Background: Neuronal abnormalities are associated with the pathogenesis of diabetic retinopathy. However, the mechanisms for neuronal cell death in diabetic retinopathy remain unclear.

Aim: To determine whether altered expression of Bax, caspase-9 and -3 is associated with degenerative neurons in diabetic retinopathy.

Methods: Immunohistochemistry was performed on cryosections obtained from five pairs of normal and five pairs of age-matched diabetic human retinas. Diabetic eyes had no proliferative diabetic retinopathy and no histories of photocoagulation or ocular surgery. In this study, Fluoro-Jade B (FJB) was used as a marker for identification of degenerative neurons.

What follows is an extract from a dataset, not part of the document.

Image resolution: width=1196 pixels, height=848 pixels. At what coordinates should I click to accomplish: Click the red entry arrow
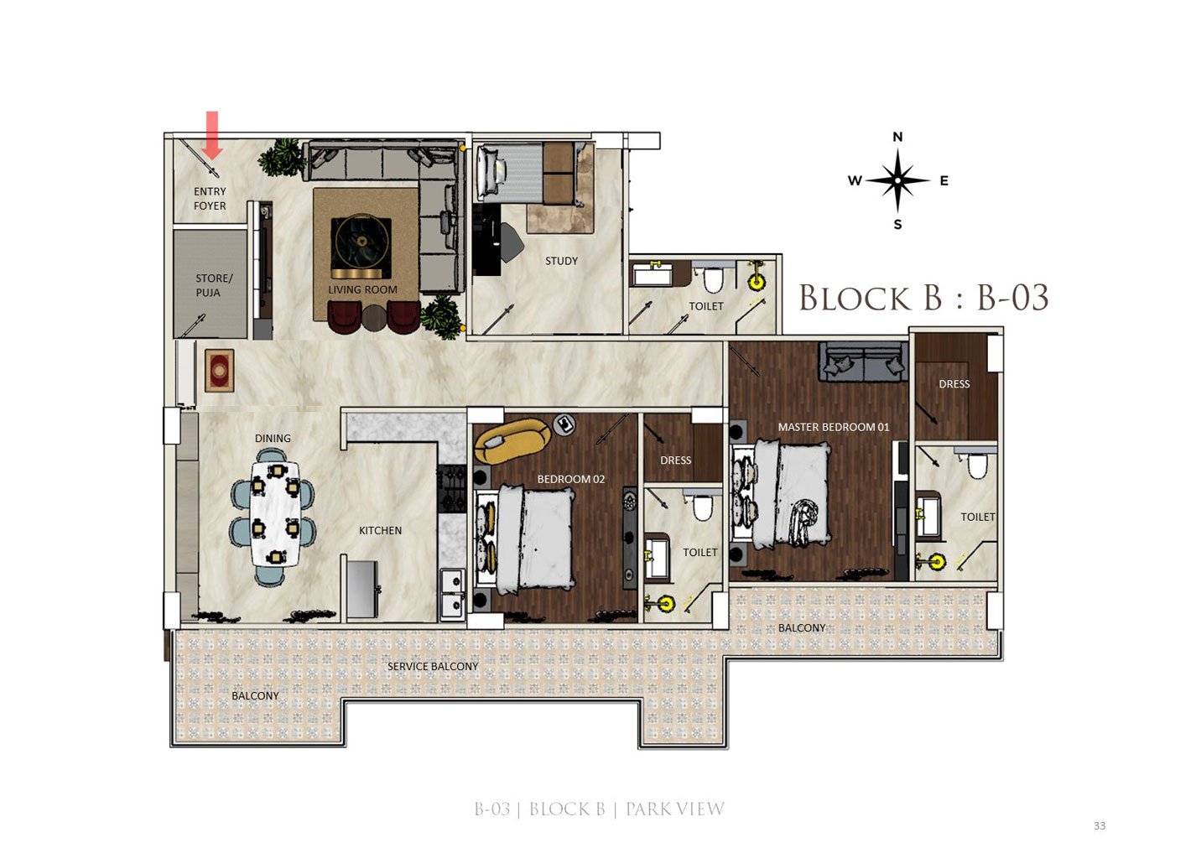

Results: In diabetic retinas, Bax overexpression coexisted with FJB positive signals in the ganglion cell layer (GCL) compared with very low FJB levels in the normal retina. Increased level of the active forms of caspase-9 and -3 expressions coexisted with FJB positive cells in the GCL of diabetic retinas compared with those in normal retinas.

Conclusions: Upregulation of Bax, caspase-9 and -3 expression was associated with neuronal degeneration in diabetic retinopathy. The mitochondria- and caspase-dependent cell-death pathway may be, in part, associated with neuronal degeneration in diabetic retinas.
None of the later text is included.